• **Pointing data for text and elements**
-- Start --
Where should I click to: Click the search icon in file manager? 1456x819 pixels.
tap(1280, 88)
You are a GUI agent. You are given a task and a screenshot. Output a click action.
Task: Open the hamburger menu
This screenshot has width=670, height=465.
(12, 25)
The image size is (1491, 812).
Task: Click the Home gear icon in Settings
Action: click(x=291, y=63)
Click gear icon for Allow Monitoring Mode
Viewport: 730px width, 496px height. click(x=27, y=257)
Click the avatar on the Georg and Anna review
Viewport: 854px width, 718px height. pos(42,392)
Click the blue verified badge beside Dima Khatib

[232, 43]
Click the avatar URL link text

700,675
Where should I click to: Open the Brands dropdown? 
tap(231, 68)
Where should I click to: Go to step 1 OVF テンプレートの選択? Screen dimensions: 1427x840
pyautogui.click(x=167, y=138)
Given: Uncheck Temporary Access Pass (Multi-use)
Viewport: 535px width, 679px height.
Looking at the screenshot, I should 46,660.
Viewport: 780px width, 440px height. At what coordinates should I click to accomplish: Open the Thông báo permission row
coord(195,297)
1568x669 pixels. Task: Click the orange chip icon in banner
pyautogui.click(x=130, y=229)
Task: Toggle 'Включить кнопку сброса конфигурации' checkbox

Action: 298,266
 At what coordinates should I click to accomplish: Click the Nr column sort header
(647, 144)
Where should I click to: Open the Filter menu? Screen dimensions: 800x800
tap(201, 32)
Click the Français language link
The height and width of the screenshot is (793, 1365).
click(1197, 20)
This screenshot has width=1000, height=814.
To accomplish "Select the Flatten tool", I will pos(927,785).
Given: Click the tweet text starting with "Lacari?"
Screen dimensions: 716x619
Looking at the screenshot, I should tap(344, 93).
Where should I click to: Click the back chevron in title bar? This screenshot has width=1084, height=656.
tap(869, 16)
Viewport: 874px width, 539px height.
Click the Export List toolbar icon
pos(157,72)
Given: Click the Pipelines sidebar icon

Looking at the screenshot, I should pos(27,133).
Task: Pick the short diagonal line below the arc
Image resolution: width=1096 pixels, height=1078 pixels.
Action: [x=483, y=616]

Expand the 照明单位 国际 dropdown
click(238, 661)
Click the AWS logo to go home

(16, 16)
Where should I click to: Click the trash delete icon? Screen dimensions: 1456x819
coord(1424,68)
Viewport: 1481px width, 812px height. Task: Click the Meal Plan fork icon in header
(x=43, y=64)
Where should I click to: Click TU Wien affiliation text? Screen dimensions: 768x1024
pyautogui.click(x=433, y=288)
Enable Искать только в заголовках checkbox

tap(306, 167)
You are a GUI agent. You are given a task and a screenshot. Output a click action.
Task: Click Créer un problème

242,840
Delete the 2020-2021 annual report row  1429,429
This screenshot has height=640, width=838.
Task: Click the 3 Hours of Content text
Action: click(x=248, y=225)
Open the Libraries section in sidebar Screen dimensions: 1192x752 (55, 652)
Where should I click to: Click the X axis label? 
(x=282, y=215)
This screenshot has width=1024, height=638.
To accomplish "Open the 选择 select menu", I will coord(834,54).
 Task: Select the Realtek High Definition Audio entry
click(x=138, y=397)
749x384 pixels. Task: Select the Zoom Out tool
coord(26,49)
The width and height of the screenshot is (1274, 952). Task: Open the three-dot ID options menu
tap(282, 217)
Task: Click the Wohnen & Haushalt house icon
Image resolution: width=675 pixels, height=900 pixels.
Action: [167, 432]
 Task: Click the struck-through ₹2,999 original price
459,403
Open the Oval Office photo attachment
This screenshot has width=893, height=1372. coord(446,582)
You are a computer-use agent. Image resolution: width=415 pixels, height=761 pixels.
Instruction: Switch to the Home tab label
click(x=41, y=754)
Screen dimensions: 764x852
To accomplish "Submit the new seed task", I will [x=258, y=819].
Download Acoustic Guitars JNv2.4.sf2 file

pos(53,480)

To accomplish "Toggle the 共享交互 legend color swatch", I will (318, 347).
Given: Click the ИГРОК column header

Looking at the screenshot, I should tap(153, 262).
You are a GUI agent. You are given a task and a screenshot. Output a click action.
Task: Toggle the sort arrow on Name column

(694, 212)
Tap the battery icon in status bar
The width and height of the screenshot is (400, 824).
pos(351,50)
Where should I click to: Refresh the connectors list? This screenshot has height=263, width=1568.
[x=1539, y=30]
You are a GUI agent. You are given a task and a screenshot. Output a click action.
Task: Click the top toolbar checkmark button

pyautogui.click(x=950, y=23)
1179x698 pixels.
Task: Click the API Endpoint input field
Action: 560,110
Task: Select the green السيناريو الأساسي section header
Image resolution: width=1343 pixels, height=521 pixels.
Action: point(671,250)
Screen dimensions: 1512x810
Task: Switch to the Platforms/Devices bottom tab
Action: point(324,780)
-- End --
• **Task description**
Copy all the data above word for word.

• **Worked answer**
Where should I click to: Click the search icon in file manager? 1456x819 pixels.
tap(1280, 88)
You are a GUI agent. You are given a task and a screenshot. Output a click action.
Task: Open the hamburger menu
This screenshot has width=670, height=465.
(12, 25)
The image size is (1491, 812).
Task: Click the Home gear icon in Settings
Action: click(x=291, y=63)
Click gear icon for Allow Monitoring Mode
Viewport: 730px width, 496px height. click(x=27, y=257)
Click the avatar on the Georg and Anna review
Viewport: 854px width, 718px height. pos(42,392)
Click the blue verified badge beside Dima Khatib

[232, 43]
Click the avatar URL link text

700,675
Where should I click to: Open the Brands dropdown? 
tap(231, 68)
Where should I click to: Go to step 1 OVF テンプレートの選択? Screen dimensions: 1427x840
pyautogui.click(x=167, y=138)
Given: Uncheck Temporary Access Pass (Multi-use)
Viewport: 535px width, 679px height.
Looking at the screenshot, I should 46,660.
Viewport: 780px width, 440px height. At what coordinates should I click to accomplish: Open the Thông báo permission row
coord(195,297)
1568x669 pixels. Task: Click the orange chip icon in banner
pyautogui.click(x=130, y=229)
Task: Toggle 'Включить кнопку сброса конфигурации' checkbox

Action: 298,266
 At what coordinates should I click to accomplish: Click the Nr column sort header
(647, 144)
Where should I click to: Open the Filter menu? Screen dimensions: 800x800
tap(201, 32)
Click the Français language link
The height and width of the screenshot is (793, 1365).
click(1197, 20)
This screenshot has width=1000, height=814.
To accomplish "Select the Flatten tool", I will pos(927,785).
Given: Click the tweet text starting with "Lacari?"
Screen dimensions: 716x619
Looking at the screenshot, I should tap(344, 93).
Where should I click to: Click the back chevron in title bar? This screenshot has width=1084, height=656.
tap(869, 16)
Viewport: 874px width, 539px height.
Click the Export List toolbar icon
pos(157,72)
Given: Click the Pipelines sidebar icon

Looking at the screenshot, I should pos(27,133).
Task: Pick the short diagonal line below the arc
Image resolution: width=1096 pixels, height=1078 pixels.
Action: [x=483, y=616]

Expand the 照明单位 国际 dropdown
click(238, 661)
Click the AWS logo to go home

(16, 16)
Where should I click to: Click the trash delete icon? Screen dimensions: 1456x819
coord(1424,68)
Viewport: 1481px width, 812px height. Task: Click the Meal Plan fork icon in header
(x=43, y=64)
Where should I click to: Click TU Wien affiliation text? Screen dimensions: 768x1024
pyautogui.click(x=433, y=288)
Enable Искать только в заголовках checkbox

tap(306, 167)
You are a GUI agent. You are given a task and a screenshot. Output a click action.
Task: Click Créer un problème

242,840
Delete the 2020-2021 annual report row  1429,429
This screenshot has height=640, width=838.
Task: Click the 3 Hours of Content text
Action: click(x=248, y=225)
Open the Libraries section in sidebar Screen dimensions: 1192x752 (55, 652)
Where should I click to: Click the X axis label? 
(x=282, y=215)
This screenshot has width=1024, height=638.
To accomplish "Open the 选择 select menu", I will coord(834,54).
 Task: Select the Realtek High Definition Audio entry
click(x=138, y=397)
749x384 pixels. Task: Select the Zoom Out tool
coord(26,49)
The width and height of the screenshot is (1274, 952). Task: Open the three-dot ID options menu
tap(282, 217)
Task: Click the Wohnen & Haushalt house icon
Image resolution: width=675 pixels, height=900 pixels.
Action: [167, 432]
 Task: Click the struck-through ₹2,999 original price
459,403
Open the Oval Office photo attachment
This screenshot has width=893, height=1372. coord(446,582)
You are a computer-use agent. Image resolution: width=415 pixels, height=761 pixels.
Instruction: Switch to the Home tab label
click(x=41, y=754)
Screen dimensions: 764x852
To accomplish "Submit the new seed task", I will [x=258, y=819].
Download Acoustic Guitars JNv2.4.sf2 file

pos(53,480)

To accomplish "Toggle the 共享交互 legend color swatch", I will (318, 347).
Given: Click the ИГРОК column header

Looking at the screenshot, I should tap(153, 262).
You are a GUI agent. You are given a task and a screenshot. Output a click action.
Task: Toggle the sort arrow on Name column

(694, 212)
Tap the battery icon in status bar
The width and height of the screenshot is (400, 824).
pos(351,50)
Where should I click to: Refresh the connectors list? This screenshot has height=263, width=1568.
[x=1539, y=30]
You are a GUI agent. You are given a task and a screenshot. Output a click action.
Task: Click the top toolbar checkmark button

pyautogui.click(x=950, y=23)
1179x698 pixels.
Task: Click the API Endpoint input field
Action: 560,110
Task: Select the green السيناريو الأساسي section header
Image resolution: width=1343 pixels, height=521 pixels.
Action: point(671,250)
Screen dimensions: 1512x810
Task: Switch to the Platforms/Devices bottom tab
Action: point(324,780)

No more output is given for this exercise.